◆ **Your goal**
Pull out every line below that holds the word "computer".

***** Provided data *****

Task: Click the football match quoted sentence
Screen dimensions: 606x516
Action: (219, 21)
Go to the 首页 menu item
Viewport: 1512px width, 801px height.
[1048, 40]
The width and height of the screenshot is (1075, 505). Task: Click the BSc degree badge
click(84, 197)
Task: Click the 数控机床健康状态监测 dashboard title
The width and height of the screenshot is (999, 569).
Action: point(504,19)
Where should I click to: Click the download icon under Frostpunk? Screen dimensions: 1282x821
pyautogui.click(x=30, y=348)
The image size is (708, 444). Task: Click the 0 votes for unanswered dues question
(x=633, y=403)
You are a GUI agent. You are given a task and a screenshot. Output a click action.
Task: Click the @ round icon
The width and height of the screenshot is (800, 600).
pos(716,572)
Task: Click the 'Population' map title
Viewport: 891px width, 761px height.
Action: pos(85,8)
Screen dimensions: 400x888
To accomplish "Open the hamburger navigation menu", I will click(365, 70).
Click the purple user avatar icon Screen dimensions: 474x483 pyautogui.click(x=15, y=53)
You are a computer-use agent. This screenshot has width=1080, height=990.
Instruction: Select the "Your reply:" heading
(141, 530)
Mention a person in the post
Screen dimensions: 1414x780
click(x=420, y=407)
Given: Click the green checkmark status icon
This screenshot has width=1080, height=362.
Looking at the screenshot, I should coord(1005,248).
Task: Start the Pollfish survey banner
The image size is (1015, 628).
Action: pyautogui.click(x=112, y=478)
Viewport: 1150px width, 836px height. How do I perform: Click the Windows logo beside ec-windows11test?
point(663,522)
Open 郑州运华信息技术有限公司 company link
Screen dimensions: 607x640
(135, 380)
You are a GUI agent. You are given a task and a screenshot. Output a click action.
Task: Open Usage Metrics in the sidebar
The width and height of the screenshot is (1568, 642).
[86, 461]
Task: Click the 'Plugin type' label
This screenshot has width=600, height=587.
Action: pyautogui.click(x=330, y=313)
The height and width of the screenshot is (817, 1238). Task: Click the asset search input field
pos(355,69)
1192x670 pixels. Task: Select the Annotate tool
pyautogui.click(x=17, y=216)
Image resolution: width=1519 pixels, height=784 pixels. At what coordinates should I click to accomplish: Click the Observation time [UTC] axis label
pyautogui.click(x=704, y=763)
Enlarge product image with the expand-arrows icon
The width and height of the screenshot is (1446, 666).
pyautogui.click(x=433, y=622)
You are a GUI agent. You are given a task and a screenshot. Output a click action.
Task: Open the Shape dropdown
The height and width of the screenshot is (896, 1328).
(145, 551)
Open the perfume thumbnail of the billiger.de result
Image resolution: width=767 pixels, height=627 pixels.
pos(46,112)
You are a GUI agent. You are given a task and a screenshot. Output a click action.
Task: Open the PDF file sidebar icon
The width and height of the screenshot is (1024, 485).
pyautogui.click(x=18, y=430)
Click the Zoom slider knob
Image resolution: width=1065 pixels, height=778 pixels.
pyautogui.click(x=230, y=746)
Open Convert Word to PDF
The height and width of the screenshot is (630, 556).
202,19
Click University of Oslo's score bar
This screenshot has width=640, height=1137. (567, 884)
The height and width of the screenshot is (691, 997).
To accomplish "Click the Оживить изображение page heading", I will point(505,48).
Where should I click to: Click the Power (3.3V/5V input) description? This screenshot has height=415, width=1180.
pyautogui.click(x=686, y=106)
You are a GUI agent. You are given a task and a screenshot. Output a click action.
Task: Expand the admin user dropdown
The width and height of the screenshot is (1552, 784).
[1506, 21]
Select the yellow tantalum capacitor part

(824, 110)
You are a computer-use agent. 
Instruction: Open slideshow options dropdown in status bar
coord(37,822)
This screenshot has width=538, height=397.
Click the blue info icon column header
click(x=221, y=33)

*****

◆ **Solution**
You are a computer-use agent. This screenshot has width=1080, height=990.
You are a computer-use agent. 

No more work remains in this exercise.